On the surface, the young men at Nickel Academy are told that they can be released for good behavior. The reality is that no one leaves Nickel Academy—at least not the Black convicts—until they turn 18. The Black inmates are treated badly and essentially ignored while the white students are given decent quarters and food. The main reason that no one leaves Nickel early is that the facility hires out their inmates as convict labor, none of which goes to the students. There are also some suggestions of sexual abuse.

Elwood soon attaches himself to Turner (Brandon Wilson), and the two young men are diametrically different. Elwood believes in the Civil Rights Movement (current for the era of the film) and is inspired by non-violent actions taken by protesters. Turner sees very little difference between being inside Nickel Academy and outside of it, save that for inside the prison, people don’t have to pretend to be something that they are not.

Nickel is a brutal place. When Elwood is beaten by another student, he is assumed to be just as guilty, and is beaten as punishment for being in a fight. Outside of the facility, his grandmother attempts to hire a lawyer to help, but the lawyer steals her money and disappears. A fellow inmate fails to take a dive in a boxing match, losing the school’s superintendent (Hamish Linklater) a bunch of money, so the student is quietly disappeared. Elwood, dedicated to the Civil Rights Movement, starts to take notes about the mistreatment that he is suffering and the money that is being made on his back.

The story is intercut with jumps to the adult Elwood (Daveed Diggs), who is now running a business in New York City. In the late 1980s, unmarked graves are found on the grounds of Nickel Academy, and Elwood takes interest in the world that he left behind and finding justice for those who never left the grounds.

It's always the case for me that when I look at a film like this one, I wonder about a lack of acting nominations. With this film, it seems likely that there aren’t really any roles that qualify as a lead role. Elwood and Turner are both frequently “on screen” in the sense that we are seeing things from their perspective. But it would feel wrong to think of them as being supporting actors, either—they’re in a sort of weird limbo in that sense, not quite lead but more lead than supporting.

Director RaMell Ross seems like a bigger snub.

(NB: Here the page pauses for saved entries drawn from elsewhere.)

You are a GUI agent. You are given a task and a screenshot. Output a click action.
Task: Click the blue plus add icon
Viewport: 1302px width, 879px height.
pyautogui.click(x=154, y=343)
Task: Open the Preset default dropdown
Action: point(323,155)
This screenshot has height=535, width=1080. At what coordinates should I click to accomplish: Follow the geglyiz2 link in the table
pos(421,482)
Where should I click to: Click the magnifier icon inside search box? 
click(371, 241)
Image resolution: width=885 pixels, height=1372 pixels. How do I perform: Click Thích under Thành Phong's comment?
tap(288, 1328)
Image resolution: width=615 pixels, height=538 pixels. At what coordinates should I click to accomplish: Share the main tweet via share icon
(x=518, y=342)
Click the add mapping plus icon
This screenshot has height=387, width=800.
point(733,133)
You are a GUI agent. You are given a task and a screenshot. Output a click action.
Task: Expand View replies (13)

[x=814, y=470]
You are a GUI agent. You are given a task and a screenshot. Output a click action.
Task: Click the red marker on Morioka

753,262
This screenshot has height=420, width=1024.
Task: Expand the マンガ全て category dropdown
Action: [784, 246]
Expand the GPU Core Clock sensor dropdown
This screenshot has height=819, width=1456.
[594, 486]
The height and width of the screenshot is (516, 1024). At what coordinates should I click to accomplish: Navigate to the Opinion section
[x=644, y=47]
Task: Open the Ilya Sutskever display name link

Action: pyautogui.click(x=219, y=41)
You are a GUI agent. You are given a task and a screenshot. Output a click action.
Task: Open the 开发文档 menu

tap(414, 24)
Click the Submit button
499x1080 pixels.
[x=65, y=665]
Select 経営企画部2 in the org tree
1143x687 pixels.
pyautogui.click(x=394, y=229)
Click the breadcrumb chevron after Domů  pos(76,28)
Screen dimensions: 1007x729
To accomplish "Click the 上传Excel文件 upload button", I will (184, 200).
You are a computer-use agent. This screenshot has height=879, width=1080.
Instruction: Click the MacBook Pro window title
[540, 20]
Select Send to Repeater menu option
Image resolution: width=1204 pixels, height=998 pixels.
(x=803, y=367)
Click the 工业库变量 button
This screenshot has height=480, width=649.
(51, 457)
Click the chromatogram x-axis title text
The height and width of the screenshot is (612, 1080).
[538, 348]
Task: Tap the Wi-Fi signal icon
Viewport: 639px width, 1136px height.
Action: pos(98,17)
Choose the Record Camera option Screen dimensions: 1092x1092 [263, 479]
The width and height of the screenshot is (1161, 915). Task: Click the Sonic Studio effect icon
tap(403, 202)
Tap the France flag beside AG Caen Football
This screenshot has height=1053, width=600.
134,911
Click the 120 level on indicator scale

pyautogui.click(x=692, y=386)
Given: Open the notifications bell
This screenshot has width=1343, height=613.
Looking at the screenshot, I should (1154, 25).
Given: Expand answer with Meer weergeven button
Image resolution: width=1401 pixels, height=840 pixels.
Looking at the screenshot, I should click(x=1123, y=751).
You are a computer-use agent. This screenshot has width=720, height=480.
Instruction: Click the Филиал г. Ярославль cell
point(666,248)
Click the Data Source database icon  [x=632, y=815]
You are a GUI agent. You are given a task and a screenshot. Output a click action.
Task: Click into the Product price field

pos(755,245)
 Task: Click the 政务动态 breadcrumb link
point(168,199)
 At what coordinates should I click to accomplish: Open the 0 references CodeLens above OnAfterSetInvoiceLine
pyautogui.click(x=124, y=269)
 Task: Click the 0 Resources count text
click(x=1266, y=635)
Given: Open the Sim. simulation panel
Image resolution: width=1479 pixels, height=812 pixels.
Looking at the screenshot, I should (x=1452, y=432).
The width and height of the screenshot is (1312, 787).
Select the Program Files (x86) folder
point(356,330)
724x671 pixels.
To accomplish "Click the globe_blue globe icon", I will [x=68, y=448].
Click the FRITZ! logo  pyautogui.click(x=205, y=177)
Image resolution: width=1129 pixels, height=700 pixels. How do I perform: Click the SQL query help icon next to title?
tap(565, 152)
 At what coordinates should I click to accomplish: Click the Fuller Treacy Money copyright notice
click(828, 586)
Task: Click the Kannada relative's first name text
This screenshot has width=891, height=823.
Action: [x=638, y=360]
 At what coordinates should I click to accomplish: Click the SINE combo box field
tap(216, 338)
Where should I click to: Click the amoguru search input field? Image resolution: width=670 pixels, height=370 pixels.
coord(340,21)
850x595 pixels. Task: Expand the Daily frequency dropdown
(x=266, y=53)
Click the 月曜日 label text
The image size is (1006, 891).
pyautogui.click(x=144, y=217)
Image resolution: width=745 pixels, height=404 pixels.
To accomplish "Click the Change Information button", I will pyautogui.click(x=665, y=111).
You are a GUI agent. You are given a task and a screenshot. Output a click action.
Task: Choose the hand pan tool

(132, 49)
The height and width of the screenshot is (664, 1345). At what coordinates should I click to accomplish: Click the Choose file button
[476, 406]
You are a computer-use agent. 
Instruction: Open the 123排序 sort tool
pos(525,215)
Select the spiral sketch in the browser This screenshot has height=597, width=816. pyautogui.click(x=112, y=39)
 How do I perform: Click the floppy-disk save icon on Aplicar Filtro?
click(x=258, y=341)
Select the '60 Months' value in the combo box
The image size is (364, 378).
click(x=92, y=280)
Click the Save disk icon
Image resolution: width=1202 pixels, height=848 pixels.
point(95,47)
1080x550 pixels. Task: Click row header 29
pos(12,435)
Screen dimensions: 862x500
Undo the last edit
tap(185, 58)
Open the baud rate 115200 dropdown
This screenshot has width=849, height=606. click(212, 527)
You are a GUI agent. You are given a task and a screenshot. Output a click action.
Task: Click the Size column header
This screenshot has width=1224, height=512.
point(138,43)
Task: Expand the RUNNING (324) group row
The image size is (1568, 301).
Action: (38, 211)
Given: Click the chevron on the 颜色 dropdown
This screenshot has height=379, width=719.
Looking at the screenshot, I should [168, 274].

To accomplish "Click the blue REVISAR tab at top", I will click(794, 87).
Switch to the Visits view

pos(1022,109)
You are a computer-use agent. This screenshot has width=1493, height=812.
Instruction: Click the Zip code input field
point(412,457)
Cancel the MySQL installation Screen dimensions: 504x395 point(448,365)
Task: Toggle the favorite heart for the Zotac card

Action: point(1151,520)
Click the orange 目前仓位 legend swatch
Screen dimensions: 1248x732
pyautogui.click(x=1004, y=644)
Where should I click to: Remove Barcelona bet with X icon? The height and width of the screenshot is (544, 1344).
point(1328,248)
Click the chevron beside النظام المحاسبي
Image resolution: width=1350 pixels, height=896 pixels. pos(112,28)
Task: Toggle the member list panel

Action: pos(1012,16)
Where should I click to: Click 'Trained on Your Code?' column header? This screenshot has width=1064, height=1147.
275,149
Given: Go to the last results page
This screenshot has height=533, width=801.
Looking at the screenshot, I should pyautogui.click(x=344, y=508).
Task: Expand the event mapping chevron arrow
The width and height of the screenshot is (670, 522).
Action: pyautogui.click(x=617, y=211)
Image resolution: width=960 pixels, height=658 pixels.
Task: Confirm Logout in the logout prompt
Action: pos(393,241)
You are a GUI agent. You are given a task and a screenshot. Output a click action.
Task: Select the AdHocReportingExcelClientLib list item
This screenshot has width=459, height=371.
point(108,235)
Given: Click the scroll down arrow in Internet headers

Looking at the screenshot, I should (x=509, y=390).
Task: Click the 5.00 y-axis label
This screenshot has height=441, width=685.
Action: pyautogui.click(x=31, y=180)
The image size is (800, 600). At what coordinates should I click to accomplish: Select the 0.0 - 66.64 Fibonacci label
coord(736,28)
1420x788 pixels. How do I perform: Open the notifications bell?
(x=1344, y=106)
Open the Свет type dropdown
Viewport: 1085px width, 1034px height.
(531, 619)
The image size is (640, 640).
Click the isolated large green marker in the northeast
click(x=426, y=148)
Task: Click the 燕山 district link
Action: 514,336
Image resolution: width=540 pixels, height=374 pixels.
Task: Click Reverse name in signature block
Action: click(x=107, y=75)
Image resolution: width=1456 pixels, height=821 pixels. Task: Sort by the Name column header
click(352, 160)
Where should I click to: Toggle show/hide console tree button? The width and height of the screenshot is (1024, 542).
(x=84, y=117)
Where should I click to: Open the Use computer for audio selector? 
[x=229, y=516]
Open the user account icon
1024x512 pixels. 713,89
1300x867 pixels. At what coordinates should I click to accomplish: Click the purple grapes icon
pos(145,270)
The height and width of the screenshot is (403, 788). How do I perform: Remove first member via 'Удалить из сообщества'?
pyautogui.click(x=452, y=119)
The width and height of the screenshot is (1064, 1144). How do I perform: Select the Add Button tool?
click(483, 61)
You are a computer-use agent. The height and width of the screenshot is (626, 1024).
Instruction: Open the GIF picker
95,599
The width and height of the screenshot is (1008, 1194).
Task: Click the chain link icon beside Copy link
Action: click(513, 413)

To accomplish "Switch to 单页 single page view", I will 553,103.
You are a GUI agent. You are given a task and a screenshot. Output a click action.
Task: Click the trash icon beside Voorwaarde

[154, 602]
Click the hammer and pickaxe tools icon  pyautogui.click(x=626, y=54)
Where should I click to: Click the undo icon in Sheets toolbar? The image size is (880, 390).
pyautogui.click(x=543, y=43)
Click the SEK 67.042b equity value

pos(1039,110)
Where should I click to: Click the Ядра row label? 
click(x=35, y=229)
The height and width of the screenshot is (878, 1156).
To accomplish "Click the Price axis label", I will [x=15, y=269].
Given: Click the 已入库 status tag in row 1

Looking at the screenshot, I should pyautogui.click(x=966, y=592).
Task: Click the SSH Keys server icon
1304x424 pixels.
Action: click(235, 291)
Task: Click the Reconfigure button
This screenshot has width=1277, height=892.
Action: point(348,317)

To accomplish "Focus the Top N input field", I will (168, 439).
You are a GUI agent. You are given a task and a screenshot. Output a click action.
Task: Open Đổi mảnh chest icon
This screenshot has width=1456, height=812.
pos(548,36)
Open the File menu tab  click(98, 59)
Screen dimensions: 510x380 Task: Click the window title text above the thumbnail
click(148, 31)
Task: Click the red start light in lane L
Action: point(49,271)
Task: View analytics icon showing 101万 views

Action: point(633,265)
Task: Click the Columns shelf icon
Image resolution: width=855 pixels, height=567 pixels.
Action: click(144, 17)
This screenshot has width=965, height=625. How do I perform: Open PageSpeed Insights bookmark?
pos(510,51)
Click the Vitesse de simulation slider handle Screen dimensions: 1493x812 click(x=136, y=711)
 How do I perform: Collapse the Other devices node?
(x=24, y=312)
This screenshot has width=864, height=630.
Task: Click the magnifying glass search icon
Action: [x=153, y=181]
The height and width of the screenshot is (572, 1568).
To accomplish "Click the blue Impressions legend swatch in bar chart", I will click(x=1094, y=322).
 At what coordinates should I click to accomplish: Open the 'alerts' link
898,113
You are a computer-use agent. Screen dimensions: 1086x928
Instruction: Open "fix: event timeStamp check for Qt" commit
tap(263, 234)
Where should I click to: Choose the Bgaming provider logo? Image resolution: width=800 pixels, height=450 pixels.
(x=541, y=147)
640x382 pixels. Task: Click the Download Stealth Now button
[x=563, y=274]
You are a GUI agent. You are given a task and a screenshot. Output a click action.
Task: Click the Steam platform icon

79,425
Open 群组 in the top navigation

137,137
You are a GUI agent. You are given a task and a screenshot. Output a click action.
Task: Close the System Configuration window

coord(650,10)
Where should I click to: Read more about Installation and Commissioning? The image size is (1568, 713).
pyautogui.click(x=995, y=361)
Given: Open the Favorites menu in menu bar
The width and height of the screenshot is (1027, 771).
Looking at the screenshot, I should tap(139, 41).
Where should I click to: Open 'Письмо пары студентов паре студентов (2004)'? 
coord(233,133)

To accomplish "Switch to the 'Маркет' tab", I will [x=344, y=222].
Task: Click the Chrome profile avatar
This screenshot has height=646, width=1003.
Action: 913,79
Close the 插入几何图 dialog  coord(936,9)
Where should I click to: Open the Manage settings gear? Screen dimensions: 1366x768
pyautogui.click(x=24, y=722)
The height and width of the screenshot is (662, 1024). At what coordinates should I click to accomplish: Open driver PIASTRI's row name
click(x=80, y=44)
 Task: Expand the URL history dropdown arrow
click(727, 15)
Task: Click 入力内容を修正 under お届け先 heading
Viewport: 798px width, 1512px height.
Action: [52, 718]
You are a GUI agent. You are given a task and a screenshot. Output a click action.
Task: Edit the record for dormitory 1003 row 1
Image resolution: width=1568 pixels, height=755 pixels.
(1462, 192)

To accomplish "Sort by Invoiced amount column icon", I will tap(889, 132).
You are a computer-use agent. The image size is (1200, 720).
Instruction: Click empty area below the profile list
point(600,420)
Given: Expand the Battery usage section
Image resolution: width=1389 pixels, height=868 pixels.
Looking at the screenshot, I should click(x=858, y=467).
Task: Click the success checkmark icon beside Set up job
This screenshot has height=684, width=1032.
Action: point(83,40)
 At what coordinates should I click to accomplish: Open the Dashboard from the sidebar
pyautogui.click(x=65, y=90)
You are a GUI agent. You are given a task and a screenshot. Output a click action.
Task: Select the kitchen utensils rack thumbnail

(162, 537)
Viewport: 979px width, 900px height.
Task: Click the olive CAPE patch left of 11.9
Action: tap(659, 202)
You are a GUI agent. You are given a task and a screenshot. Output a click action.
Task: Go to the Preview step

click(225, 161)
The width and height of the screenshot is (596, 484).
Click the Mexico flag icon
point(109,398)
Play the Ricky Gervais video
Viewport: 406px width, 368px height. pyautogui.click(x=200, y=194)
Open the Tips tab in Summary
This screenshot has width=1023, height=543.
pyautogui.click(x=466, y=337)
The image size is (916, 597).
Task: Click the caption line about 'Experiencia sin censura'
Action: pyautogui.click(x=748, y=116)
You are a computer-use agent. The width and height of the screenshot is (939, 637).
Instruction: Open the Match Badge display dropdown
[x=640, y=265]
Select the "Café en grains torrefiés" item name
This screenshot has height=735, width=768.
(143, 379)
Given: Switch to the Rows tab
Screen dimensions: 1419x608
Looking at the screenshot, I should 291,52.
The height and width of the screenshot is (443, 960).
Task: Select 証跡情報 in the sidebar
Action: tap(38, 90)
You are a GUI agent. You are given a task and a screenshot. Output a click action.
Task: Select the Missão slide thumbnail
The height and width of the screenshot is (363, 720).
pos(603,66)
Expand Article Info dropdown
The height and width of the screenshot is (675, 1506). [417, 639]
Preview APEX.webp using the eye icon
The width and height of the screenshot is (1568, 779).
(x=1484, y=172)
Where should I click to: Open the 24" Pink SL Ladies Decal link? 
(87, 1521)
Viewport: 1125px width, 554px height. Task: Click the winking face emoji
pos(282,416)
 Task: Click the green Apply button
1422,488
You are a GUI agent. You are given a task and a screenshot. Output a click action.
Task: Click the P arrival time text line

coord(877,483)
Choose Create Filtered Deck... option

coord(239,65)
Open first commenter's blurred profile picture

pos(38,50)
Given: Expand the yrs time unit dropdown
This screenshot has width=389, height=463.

This is Ross’s first feature-length film that isn’t a documentary, and it feels like a mature vision, one that has years of experience behind it in the director’s chair. Filming from a first=person perspective is very powerful in this film, because it puts us not in the position of witnessing these terrible events, but of experiencing them first-hand, since we are forced to see so many of them from the point of view of either Elwood or Turner.

Nickel Boys is a frustrating film to watch for exactly this reason. We are forced into the position that Elwood and Turner live in every day, a world that they can’t escape. The system is not merely stacked against them, but is engineered to fail them and to grind them up. And that’s what we are forced to see, that overwhelming presence that will destroy the lives of hundreds of young men in the name of “care” and “progress.”

This is worth your time. It’s worth everyone’s time, even if it’s frustrating.

Why to watch Nickel Boys: Stories like this are always important.
Why not to watch: It’s infuriating, and even more so now based on where we appear to be heading.